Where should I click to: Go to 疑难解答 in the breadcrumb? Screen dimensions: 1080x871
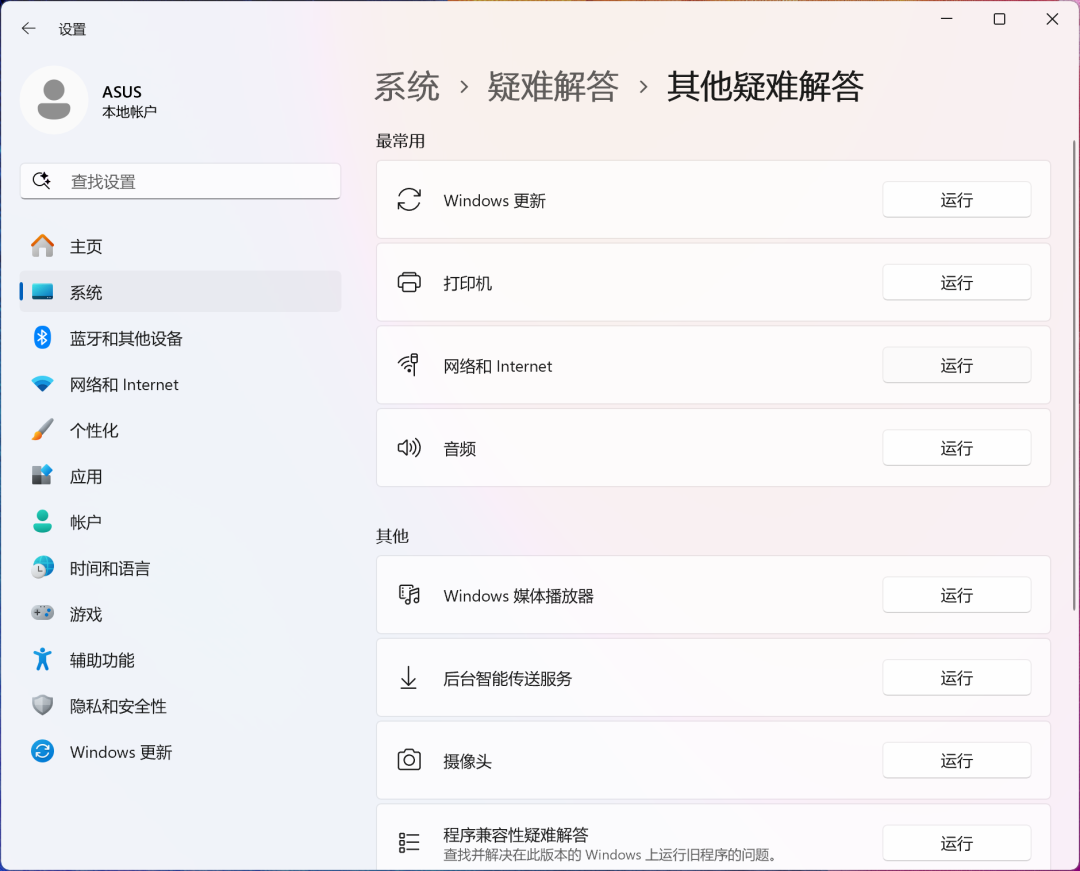553,87
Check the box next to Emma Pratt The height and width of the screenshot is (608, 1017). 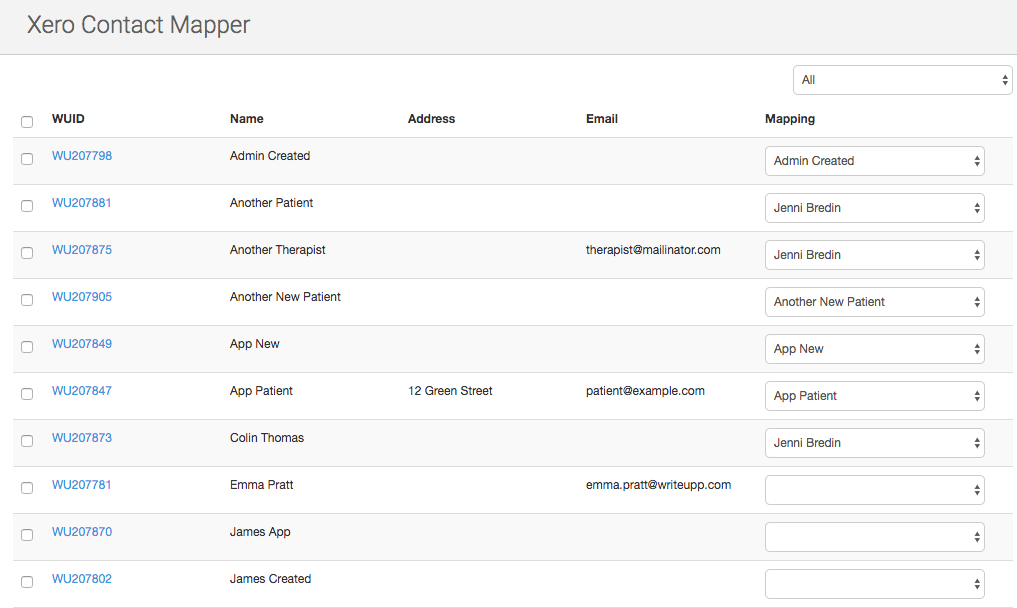click(x=27, y=488)
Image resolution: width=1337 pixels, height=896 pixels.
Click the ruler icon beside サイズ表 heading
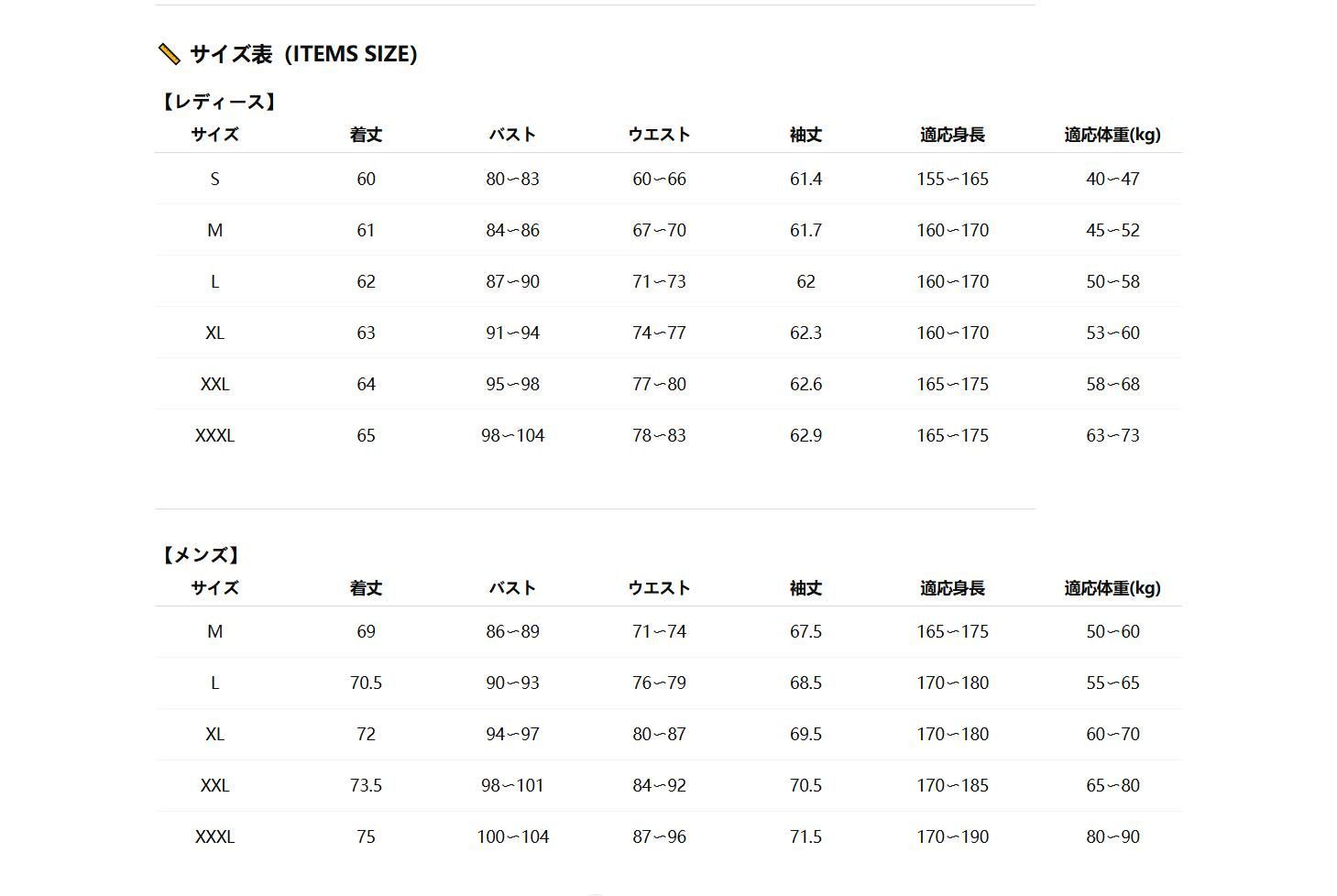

*Work required*: Your task is to retype exactly the lines that run from the line with "Image resolution: width=1337" through the last line of the material, with the pictures left out.

*Exercise output*:
Image resolution: width=1337 pixels, height=896 pixels.
Click the ruler icon beside サイズ表 heading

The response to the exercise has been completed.